◆ SELECTION ◆
# # # # # # #

Reputation: 20628
This is my code to loop over colon separated values and do something with each value.
f()
{
IFS=:
for arg in $1
do
echo arg: $arg
done
}
f foo:bar:baz
This works fine in most POSIX compliant shells.
$ dash foo.sh
arg: foo
arg: bar
arg: baz
$ bash foo.sh
arg: foo
arg: bar
arg: baz
$ ksh foo.sh
arg: foo
arg: bar
arg: baz
$ posh foo.sh
arg: foo
arg: bar
arg: baz
$ yash foo.sh
arg: foo
arg: bar
arg: baz
But it does not work as expected in zsh.
$ zsh foo.sh
arg: foo:bar:baz
Is zsh in violation of POSIX here?
Upvotes: 6
Views: 1337
Reputation: 5309
Yes. Zsh has chosen its own way.
Here is the zsh faq entry: “3.1: Why does $var where var="foo bar" not do what I expect?”

# # # # # # #

◆ SUPPLIED ENTRIES ◆
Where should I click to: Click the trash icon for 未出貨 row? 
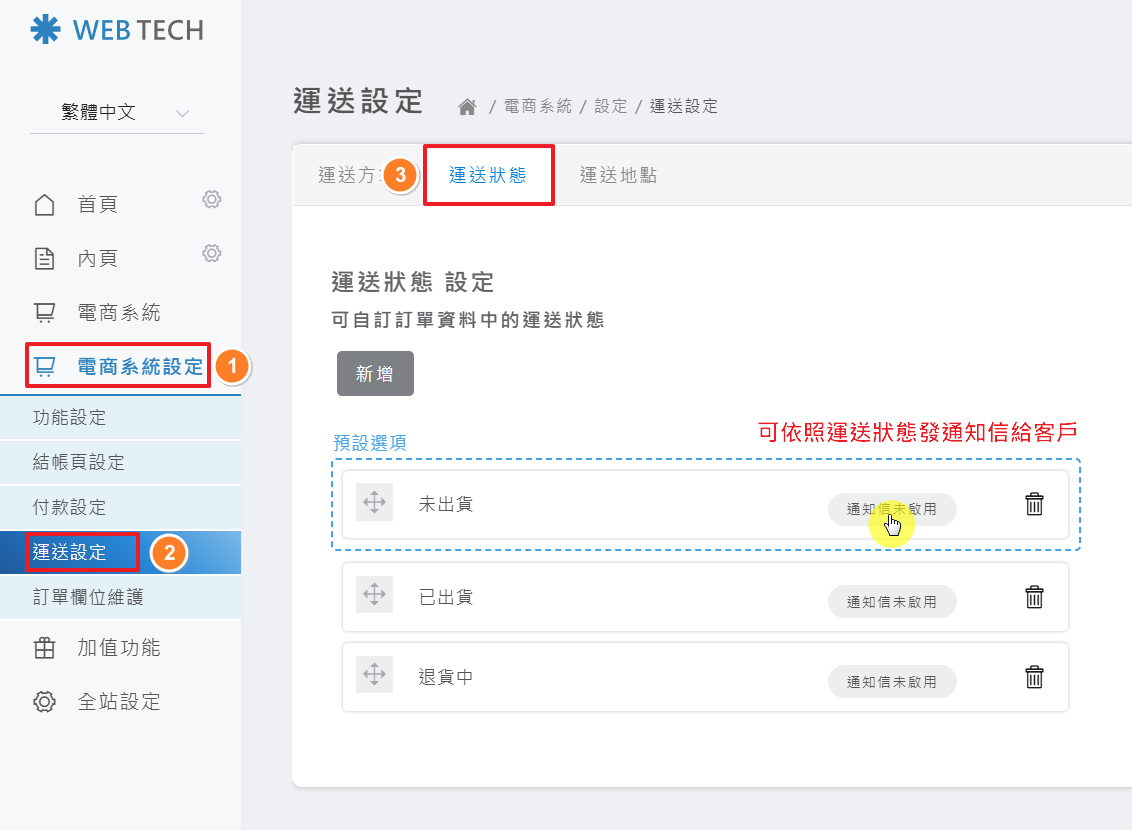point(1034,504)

# # # # # # #

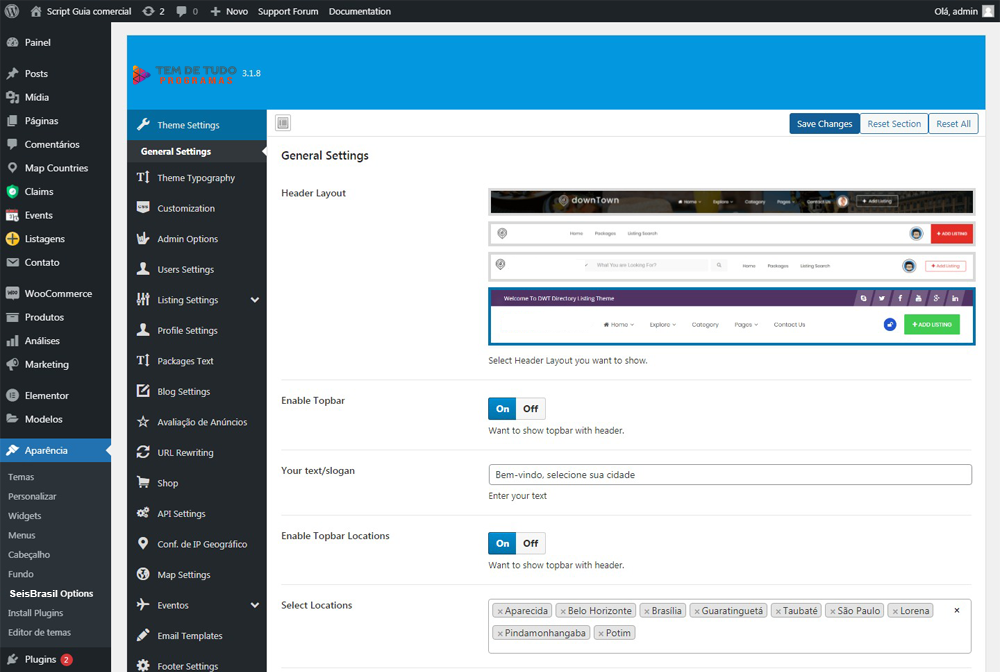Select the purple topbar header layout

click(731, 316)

# # # # # # #

◆ WHAT IS NEEDED ◆
From the shell word-splitting post above, reproduce the passage starting at "Reputation: 20628" and ending at "POSIX compliant shells.".

◆ THE RESULT ◆
Reputation: 20628
This is my code to loop over colon separated values and do something with each value.
f()
{
IFS=:
for arg in $1
do
echo arg: $arg
done
}
f foo:bar:baz
This works fine in most POSIX compliant shells.